As mentioned in the first article of this series, dynamic task mapping was not supported before this PR. However, it's now supported.
Well... partially
What is dynamic task mapping anyway?
In short, it's a way to define multiple tasks at runtime. For example,
with DAG(dag_id="dynamic_task_mapping", start_date=datetime(2022, 3, 4)) as dag:
@task
def sum(x: int, y: int, z: int):
return x + y + z
sum_values = sum.partial(y=10).expand(x=[1, 2], y=[300, 400])
will be interpreted as something like
sum(y=10, x=1, y=300)
sum(y=10, x=2, y=300)
sum(y=10, x=1, y=400)
sum(y=10, x=1, y=300)
There are three methods you can use
partial
: add fixed valuesexpand
: add values to expandexpand_kwargs
: add values to expand but in bundles
The previous example can be modified to utilize expand_kwargs
, and it will look like this
with DAG(dag_id="dynamic_task_mapping", start_date=datetime(2022, 3, 4)) as dag:
@task
def sum(x: int, y: int, z: int):
return x + y + z
sum_values = sum.partial(y=10).expand_kwargs(
[
{"x": 1, "y": 300},
{"x": 1, "y": 400},
{"x": 2, "y": 300},
{"x": 2, "y": 400},
]
)
For more details, please check Dynamic Task Mapping
Why can't it be supported directly?
If we look back to commit 25616424975 (one commit before this PR), the decision on whether a task should be sent to the worker of the triggerer is made in airflow/models/dagrun.py::DagRun::schedule_tis and it used start_from_trigger
and start_trigger_args
to do so. To visualize this, let's take a look at the following two flowcharts.
This is what Airflow did before the introduction of the "start execution from trigger" feature. We checked whether the task inherited from an EmptyOperator. If so, we marked it as a success. Otherwise, we added the task to the list of tasks to be scheduled.
Now, we add an additional check to see if start_from_trigger
is set to True to determine whether to delay this task at this stage.
The issue is that when tasks are mapped, the scheduler does not execute their __init__
method. We cannot determine the actual values of start_from_trigger
and start_trigger_args
until the task is initialized, which does not occur in the scheduler. If we only check these values at the class level, this feature becomes entirely useless, as we cannot map tasks with different values.

Element lookup records:

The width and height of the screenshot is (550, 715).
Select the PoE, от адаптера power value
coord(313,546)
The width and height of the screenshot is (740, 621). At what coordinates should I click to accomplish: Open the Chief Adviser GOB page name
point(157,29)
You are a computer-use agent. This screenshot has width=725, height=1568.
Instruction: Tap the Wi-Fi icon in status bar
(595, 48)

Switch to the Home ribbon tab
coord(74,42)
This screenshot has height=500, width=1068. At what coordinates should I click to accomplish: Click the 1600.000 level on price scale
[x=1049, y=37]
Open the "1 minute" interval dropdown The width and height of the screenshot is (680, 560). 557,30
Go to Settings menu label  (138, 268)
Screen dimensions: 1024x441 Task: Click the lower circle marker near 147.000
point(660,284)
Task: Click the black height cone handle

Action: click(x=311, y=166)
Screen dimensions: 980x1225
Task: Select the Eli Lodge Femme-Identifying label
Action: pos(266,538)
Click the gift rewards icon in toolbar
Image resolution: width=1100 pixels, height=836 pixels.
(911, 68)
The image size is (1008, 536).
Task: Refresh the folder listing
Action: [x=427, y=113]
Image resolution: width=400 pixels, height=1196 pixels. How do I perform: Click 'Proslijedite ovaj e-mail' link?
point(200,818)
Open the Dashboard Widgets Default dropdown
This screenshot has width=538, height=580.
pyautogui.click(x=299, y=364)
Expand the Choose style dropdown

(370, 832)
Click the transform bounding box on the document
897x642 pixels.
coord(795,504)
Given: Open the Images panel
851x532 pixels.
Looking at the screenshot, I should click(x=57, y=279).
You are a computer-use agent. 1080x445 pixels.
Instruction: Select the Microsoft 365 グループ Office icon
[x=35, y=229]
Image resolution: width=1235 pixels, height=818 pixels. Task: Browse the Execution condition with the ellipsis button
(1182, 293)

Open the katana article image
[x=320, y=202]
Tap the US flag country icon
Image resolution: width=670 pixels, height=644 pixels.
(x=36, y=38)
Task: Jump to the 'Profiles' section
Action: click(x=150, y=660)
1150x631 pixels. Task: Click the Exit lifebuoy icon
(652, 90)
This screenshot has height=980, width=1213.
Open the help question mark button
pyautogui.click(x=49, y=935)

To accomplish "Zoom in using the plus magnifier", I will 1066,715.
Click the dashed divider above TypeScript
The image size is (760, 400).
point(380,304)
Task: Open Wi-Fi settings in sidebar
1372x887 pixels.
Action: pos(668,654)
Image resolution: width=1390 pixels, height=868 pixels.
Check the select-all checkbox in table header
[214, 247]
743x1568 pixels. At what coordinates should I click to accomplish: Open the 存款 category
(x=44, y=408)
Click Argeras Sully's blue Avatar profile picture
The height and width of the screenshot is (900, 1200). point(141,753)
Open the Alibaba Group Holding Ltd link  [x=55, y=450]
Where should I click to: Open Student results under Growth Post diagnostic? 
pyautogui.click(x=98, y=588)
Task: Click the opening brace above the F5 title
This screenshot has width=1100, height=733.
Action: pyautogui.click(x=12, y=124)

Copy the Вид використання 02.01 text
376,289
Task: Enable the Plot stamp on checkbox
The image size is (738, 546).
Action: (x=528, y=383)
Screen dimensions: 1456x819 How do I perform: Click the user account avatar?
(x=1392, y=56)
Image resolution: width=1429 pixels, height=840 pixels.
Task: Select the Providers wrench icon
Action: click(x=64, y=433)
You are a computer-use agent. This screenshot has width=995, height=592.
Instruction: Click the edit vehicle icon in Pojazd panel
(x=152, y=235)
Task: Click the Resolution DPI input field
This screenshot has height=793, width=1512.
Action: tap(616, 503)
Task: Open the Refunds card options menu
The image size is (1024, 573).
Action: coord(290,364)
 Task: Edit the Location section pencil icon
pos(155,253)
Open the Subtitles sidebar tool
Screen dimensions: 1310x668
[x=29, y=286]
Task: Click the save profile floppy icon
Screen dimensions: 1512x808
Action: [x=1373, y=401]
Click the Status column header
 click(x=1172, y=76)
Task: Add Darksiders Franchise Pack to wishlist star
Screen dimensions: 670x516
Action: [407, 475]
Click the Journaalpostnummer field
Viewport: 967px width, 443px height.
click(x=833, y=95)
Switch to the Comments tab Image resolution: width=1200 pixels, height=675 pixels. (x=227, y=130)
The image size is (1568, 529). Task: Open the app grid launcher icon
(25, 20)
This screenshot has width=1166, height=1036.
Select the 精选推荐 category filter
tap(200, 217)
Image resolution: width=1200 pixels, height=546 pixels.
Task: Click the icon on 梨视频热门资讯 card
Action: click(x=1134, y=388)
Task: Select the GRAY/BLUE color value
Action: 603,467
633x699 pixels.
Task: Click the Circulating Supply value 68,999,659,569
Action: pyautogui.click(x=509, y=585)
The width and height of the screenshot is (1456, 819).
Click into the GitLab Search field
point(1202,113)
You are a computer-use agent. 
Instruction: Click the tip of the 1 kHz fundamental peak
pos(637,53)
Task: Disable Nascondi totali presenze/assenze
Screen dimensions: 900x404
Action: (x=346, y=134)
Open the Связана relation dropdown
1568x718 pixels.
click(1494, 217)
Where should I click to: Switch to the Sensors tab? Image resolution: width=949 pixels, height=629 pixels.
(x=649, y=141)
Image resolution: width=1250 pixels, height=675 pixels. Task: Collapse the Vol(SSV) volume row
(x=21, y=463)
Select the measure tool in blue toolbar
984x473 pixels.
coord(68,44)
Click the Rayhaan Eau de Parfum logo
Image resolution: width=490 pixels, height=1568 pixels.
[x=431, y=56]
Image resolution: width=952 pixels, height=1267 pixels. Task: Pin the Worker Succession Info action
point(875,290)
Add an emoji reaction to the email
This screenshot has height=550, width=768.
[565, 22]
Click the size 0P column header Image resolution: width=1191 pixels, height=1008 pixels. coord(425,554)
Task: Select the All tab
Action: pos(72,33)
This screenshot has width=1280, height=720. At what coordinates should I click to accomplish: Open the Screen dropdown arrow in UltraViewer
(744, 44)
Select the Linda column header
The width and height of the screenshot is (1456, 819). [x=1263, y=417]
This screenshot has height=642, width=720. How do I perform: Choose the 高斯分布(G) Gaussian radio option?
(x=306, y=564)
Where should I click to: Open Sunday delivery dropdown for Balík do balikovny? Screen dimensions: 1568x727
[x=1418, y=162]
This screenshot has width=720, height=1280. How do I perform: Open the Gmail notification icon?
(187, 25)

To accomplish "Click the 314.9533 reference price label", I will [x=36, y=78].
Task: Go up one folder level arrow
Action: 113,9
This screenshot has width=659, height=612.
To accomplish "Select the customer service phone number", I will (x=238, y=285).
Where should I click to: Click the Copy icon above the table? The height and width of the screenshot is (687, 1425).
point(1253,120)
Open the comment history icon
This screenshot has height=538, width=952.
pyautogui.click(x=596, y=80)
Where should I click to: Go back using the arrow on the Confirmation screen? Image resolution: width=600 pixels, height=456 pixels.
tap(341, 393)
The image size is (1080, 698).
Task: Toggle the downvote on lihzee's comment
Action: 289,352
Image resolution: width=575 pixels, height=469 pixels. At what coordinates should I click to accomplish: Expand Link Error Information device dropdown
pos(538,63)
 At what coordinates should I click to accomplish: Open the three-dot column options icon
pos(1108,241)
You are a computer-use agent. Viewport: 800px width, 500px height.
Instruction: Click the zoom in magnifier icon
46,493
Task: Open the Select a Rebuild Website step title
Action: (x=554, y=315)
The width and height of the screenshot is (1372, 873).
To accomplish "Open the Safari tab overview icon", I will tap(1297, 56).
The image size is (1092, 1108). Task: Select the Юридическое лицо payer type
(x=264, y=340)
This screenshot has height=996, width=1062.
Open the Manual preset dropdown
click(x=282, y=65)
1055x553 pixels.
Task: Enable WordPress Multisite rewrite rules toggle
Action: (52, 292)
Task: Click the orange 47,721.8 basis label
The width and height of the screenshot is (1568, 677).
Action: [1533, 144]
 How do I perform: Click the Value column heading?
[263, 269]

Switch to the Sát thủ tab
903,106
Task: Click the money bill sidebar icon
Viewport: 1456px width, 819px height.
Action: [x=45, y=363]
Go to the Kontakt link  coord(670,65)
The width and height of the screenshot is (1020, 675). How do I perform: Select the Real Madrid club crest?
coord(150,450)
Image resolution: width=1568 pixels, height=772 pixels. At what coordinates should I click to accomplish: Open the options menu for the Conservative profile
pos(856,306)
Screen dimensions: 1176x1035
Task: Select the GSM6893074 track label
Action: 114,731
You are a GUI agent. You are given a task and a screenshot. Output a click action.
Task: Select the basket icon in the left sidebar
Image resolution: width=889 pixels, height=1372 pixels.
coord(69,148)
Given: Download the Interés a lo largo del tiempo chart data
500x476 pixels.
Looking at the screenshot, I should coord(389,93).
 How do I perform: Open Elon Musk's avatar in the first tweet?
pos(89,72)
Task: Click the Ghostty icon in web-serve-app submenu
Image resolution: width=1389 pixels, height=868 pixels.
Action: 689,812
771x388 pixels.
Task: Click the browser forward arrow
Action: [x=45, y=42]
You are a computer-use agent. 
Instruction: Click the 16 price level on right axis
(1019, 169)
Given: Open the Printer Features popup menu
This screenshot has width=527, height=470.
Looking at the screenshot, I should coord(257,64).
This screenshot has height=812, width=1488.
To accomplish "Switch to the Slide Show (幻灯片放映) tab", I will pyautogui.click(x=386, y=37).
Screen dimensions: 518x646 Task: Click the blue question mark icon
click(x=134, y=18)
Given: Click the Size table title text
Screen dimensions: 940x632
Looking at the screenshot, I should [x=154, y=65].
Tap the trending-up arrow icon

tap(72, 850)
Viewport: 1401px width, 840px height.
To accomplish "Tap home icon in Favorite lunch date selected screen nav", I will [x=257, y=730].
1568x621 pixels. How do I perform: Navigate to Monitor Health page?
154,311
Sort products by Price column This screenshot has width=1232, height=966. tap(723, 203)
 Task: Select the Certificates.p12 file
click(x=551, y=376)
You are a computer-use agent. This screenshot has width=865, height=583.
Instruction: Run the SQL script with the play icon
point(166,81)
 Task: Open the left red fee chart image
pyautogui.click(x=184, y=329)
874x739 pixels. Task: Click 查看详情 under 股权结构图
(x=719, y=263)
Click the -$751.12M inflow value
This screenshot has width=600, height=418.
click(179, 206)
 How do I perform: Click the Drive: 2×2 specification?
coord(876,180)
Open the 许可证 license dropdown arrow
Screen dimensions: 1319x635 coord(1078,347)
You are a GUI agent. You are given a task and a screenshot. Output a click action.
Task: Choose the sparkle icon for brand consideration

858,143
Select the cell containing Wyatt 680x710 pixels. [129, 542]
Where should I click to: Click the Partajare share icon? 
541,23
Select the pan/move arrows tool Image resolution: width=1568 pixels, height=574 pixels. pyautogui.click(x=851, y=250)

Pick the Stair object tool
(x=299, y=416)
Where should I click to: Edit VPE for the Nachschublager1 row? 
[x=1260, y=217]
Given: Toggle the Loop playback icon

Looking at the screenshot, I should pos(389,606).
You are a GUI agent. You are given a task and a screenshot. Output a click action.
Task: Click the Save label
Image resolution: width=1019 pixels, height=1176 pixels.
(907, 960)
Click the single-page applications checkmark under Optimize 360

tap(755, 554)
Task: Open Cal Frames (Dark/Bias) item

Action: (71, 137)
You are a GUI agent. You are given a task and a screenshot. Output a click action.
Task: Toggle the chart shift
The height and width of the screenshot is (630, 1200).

WHAT THIS EXERCISE ASKS:
1/ Reproduce the passage of the dynamic task mapping text between "As mentioned in" and "2], y=[300, 400])", inclusive.
2/ In the dynamic task mapping text, which method does the scheduler not execute when tasks are mapped?

SOLUTIONS PER TASK:
1/
As mentioned in the first article of this series, dynamic task mapping was not supported before this PR. However, it's now supported.
Well... partially
What is dynamic task mapping anyway?
In short, it's a way to define multiple tasks at runtime. For example,
with DAG(dag_id="dynamic_task_mapping", start_date=datetime(2022, 3, 4)) as dag:
@task
def sum(x: int, y: int, z: int):
return x + y + z
sum_values = sum.partial(y=10).expand(x=[1, 2], y=[300, 400])

2/ The __init__ method.